A Novel Approach for Real-Time Server-Based Attack Detection Using Meta-Learning

oleh: Furqan Rustam, Ali Raza, Muhammad Qasim, Sarath Kumar Posa, Anca Delia Jurcut

Format: Article
Diterbitkan: IEEE 2024-01-01

Deskripsi

Modern networks are crucial for seamless connectivity but face various threats, including disruptive network attacks, which can result in significant financial and reputational risks. To counter these challenges, AI-based techniques are being explored for network protection, requiring high-quality datasets for training. In this study, we present a novel methodology utilizing a Ubuntu Base Server to simulate a virtual network environment for real-time collection of network attack datasets. By employing Kali Linux as the attacker machine and Wireshark for data capture, we compile the Server-based Network Attack (SNA) dataset, showcasing UDP, SYN, and HTTP flood network attacks.
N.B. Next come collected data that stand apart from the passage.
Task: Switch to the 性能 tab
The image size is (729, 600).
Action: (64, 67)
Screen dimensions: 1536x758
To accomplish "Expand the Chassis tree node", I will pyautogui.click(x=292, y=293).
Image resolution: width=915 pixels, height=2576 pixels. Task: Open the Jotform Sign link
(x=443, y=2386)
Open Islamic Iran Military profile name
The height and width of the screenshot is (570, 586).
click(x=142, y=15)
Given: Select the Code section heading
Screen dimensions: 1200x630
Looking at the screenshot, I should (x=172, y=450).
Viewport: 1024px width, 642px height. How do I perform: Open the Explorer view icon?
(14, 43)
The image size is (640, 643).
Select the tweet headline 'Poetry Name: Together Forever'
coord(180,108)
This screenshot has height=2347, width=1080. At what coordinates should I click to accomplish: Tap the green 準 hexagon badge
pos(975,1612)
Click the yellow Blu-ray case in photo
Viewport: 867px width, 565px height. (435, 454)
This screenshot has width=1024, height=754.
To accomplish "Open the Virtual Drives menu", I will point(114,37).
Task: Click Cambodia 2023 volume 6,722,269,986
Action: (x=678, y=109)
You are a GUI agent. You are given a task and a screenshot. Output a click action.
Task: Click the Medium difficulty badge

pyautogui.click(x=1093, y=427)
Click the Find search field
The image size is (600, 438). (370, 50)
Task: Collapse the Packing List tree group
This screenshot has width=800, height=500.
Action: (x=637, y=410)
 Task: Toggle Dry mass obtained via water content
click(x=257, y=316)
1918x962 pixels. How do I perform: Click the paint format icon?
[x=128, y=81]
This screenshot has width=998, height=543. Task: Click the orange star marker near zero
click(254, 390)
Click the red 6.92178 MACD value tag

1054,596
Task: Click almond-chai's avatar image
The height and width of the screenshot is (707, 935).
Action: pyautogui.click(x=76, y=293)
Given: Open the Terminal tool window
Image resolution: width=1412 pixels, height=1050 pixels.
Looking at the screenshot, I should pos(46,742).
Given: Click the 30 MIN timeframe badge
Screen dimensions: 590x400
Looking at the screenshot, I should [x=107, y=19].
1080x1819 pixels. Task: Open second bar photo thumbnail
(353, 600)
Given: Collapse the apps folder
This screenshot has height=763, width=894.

Our primary goal is to provide a publicly accessible, server-focused dataset tailored for network attack research. Additionally, we leverage advanced AI methods for real-time detection of network attacks. Our proposed meta-RF-GNB (MRG) model combines Gaussian Naive Bayes and Random Forest techniques for predictions, achieving an impressive accuracy score of 99.99%. We validate the efficiency of MRG using cross-validation, obtaining a notable mean accuracy of 99.94% with a minimal standard deviation of 0.00002. Furthermore, we conducted a statistical t-test to evaluate the significance of MRG compared to other top-performing models.